“God grant me the serenity
to accept the things I cannot change, the courage to change the things I can, and the wisdom to know the difference.” – Reinhold Niebuhr
I’ve never been the praying type. In fact, I’ve never been the least bit religious. But today I need the type of strength that doesn’t always come naturally. Today I need to channel my higher power. I surrender my ego. I surrender my ideals. I surrender myself. I surrender all.
While I have received an immense amount of support since starting this blog, I have also received some pretty harsh backlash for being so public about my story, and for involving others where they do not want to be involved. Whether right or wrong, I will no longer speak of the involvement or influence others have had on my life. From now on, those people who I feel have wronged me hold no power, and so there’s no point to speak of them. It has been confirmed, quite recently, that certain people truly will never change or accept responsibility for their own actions. I now let go of any hope or expectations of these people. I am fully responsible for myself, and I am the only one who holds power over my own feelings. Easier said than done, but it’s a learning process.
There is a small (very small indeed) group of people who continue to blame me for all of the negative issues surrounding our relationship. I continue to accept the blame. Guilt overcomes me for feeling solely responsible for all of the hurt I’ve caused them, anxiety rises in me, depression sets in, same old shit over and over. I feel like a hamster stuck in its wheel.
Those who support my efforts to heal have told me repeatedly that I need to learn how to just accept that some people will never be what I want, hope or need them to be. While I will never understand how some people’s egos are powerful enough to suppress their love, all I can do is learn to accept it. It is such a disheartening reality to face, but it is what it is. I must learn to accept it, but not let it destroy my soul.

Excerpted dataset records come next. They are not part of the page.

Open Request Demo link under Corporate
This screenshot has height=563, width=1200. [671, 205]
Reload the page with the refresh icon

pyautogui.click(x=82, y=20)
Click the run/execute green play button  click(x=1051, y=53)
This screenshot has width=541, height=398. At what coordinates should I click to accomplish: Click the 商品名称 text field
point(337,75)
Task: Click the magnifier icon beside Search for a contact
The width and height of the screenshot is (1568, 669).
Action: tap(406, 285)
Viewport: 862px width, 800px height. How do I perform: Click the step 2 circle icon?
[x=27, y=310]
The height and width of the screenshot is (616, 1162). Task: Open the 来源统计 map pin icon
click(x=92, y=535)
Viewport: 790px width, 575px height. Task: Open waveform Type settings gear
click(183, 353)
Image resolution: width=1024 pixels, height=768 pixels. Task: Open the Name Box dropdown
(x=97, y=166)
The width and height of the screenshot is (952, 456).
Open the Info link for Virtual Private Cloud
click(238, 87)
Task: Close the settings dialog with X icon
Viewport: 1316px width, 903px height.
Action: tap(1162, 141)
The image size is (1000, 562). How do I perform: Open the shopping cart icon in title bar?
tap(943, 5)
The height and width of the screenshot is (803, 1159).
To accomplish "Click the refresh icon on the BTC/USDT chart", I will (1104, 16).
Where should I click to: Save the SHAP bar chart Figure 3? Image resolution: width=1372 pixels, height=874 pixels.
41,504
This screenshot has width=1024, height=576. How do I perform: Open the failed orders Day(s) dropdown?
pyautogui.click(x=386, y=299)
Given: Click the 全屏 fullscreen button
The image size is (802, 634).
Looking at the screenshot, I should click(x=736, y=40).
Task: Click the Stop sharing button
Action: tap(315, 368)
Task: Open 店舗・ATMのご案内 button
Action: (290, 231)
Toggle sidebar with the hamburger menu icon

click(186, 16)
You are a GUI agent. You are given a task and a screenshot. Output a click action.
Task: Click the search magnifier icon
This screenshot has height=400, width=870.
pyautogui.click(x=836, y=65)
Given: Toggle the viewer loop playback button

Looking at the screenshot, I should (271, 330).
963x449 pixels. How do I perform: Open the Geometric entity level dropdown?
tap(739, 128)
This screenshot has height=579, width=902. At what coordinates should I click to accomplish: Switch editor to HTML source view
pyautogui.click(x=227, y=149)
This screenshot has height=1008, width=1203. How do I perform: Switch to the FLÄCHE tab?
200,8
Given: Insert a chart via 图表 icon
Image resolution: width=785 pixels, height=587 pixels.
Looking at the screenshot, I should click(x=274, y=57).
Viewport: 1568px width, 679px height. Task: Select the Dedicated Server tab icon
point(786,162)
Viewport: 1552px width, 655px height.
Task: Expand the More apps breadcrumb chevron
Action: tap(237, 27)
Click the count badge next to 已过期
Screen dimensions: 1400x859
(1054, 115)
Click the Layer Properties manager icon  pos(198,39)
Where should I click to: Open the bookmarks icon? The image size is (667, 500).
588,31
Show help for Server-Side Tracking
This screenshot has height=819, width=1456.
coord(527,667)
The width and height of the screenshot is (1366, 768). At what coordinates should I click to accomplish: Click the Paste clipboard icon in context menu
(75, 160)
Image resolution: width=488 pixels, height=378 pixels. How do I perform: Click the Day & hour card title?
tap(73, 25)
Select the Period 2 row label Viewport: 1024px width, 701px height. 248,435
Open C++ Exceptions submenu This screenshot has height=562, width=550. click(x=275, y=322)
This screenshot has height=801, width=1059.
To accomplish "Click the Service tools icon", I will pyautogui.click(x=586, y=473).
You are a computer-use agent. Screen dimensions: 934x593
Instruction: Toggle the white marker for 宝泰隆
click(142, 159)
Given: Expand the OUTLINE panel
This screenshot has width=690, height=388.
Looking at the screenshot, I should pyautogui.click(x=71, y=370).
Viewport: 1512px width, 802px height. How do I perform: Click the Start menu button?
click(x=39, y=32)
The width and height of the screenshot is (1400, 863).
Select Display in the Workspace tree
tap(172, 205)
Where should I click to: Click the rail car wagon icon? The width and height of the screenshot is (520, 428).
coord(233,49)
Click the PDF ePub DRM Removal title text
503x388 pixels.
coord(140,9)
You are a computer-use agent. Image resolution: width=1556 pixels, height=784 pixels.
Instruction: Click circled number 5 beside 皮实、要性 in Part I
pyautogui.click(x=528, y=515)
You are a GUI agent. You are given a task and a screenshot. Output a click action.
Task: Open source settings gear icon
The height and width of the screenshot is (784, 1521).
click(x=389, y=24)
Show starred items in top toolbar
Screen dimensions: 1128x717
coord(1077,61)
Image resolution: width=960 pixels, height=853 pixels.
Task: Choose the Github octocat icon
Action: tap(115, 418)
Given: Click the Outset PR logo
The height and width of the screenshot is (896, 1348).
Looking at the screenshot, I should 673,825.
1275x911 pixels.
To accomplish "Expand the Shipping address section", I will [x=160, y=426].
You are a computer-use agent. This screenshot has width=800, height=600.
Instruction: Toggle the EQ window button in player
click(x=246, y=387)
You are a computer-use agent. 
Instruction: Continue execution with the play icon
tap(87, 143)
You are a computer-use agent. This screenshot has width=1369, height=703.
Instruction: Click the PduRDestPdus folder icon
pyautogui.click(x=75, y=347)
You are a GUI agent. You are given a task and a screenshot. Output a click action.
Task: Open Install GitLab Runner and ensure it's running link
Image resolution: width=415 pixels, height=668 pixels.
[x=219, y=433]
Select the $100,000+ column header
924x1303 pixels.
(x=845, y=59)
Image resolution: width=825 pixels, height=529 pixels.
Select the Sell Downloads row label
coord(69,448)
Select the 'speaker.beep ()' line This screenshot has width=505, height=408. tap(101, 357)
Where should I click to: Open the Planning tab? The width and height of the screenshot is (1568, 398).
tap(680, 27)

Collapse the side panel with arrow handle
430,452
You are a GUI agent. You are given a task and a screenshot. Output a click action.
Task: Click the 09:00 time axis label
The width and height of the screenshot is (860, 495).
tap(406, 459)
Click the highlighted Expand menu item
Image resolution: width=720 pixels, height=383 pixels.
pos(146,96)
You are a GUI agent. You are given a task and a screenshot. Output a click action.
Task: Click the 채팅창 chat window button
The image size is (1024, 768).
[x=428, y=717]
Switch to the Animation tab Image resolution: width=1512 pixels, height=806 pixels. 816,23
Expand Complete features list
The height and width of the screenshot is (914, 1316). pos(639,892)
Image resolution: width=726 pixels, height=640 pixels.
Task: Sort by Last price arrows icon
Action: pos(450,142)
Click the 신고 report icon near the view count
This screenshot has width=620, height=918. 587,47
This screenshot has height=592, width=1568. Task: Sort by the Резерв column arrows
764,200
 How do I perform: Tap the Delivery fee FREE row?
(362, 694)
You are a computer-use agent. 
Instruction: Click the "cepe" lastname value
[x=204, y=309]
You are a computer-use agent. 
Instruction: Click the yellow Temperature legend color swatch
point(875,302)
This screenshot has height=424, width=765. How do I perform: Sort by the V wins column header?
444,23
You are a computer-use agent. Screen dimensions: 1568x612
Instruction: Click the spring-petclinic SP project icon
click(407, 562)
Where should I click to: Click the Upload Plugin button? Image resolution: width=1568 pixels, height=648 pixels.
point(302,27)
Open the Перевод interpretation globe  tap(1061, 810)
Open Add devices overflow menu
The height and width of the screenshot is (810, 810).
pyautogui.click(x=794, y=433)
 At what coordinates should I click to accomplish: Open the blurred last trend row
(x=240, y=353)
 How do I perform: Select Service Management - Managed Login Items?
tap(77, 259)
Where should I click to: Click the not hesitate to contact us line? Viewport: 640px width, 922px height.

There is so much I could say about this, but there is no point in babbling on about it, giving these people more credit than they deserve. I may have lacked the strength to overcome my demons in the past, but I know now there is strength in the Universe; in the vast energy that surrounds us. For once, instead of looking to others; instead of looking around; instead of looking inside, I choose to look up. With acceptance in my heart and love in my veins, I go forth with new found strength. Life’s a bitch sometimes, but the power of positive energy is a beautiful thing once you learn to channel it.